[Exercise requirements]
Please restate the data word for word.

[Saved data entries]

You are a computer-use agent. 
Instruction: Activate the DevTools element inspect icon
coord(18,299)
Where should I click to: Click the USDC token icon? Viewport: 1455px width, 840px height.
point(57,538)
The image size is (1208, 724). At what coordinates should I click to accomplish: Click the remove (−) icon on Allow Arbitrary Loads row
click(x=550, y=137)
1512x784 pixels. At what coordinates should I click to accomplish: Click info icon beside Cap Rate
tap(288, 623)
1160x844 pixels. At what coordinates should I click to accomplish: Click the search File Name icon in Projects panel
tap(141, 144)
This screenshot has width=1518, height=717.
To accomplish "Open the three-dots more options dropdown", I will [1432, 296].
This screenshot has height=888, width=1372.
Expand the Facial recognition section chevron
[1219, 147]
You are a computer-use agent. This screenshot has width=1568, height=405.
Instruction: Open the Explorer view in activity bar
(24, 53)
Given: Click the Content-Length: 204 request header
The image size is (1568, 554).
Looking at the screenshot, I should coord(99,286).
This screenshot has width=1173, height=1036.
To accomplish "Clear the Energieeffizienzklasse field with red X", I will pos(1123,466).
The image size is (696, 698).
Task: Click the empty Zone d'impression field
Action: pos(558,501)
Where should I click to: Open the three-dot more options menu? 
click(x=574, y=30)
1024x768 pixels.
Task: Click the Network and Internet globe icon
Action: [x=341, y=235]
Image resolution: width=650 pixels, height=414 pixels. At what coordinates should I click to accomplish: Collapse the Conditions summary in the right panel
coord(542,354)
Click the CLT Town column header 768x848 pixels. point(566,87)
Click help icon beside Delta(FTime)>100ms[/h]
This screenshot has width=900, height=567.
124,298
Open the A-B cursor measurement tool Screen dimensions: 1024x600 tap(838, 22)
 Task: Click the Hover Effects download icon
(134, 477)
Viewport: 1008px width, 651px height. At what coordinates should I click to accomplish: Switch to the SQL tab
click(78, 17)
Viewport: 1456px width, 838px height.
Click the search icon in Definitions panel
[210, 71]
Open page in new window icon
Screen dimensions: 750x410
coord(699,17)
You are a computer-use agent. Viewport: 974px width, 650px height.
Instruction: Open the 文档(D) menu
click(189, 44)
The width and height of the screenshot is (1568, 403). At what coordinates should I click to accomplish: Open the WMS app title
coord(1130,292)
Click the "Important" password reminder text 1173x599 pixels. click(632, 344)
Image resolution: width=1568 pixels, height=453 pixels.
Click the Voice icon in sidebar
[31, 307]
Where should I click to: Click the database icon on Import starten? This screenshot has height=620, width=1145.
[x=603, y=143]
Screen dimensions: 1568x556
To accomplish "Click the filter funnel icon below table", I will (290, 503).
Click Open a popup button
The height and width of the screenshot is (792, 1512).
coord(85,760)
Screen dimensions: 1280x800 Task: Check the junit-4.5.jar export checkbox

[Answer area]
You are a computer-use agent. 
Instruction: Activate the DevTools element inspect icon
coord(18,299)
Where should I click to: Click the USDC token icon? Viewport: 1455px width, 840px height.
point(57,538)
The image size is (1208, 724). At what coordinates should I click to accomplish: Click the remove (−) icon on Allow Arbitrary Loads row
click(x=550, y=137)
1512x784 pixels. At what coordinates should I click to accomplish: Click info icon beside Cap Rate
tap(288, 623)
1160x844 pixels. At what coordinates should I click to accomplish: Click the search File Name icon in Projects panel
tap(141, 144)
This screenshot has width=1518, height=717.
To accomplish "Open the three-dots more options dropdown", I will [1432, 296].
This screenshot has height=888, width=1372.
Expand the Facial recognition section chevron
[1219, 147]
You are a computer-use agent. This screenshot has width=1568, height=405.
Instruction: Open the Explorer view in activity bar
(24, 53)
Given: Click the Content-Length: 204 request header
The image size is (1568, 554).
Looking at the screenshot, I should coord(99,286).
This screenshot has width=1173, height=1036.
To accomplish "Clear the Energieeffizienzklasse field with red X", I will pos(1123,466).
The image size is (696, 698).
Task: Click the empty Zone d'impression field
Action: pos(558,501)
Where should I click to: Open the three-dot more options menu? 
click(x=574, y=30)
1024x768 pixels.
Task: Click the Network and Internet globe icon
Action: [x=341, y=235]
Image resolution: width=650 pixels, height=414 pixels. At what coordinates should I click to accomplish: Collapse the Conditions summary in the right panel
coord(542,354)
Click the CLT Town column header 768x848 pixels. point(566,87)
Click help icon beside Delta(FTime)>100ms[/h]
This screenshot has width=900, height=567.
124,298
Open the A-B cursor measurement tool Screen dimensions: 1024x600 tap(838, 22)
 Task: Click the Hover Effects download icon
(134, 477)
Viewport: 1008px width, 651px height. At what coordinates should I click to accomplish: Switch to the SQL tab
click(78, 17)
Viewport: 1456px width, 838px height.
Click the search icon in Definitions panel
[210, 71]
Open page in new window icon
Screen dimensions: 750x410
coord(699,17)
You are a computer-use agent. Viewport: 974px width, 650px height.
Instruction: Open the 文档(D) menu
click(189, 44)
The width and height of the screenshot is (1568, 403). At what coordinates should I click to accomplish: Open the WMS app title
coord(1130,292)
Click the "Important" password reminder text 1173x599 pixels. click(632, 344)
Image resolution: width=1568 pixels, height=453 pixels.
Click the Voice icon in sidebar
[31, 307]
Where should I click to: Click the database icon on Import starten? This screenshot has height=620, width=1145.
[x=603, y=143]
Screen dimensions: 1568x556
To accomplish "Click the filter funnel icon below table", I will (290, 503).
Click Open a popup button
The height and width of the screenshot is (792, 1512).
coord(85,760)
Screen dimensions: 1280x800 Task: Check the junit-4.5.jar export checkbox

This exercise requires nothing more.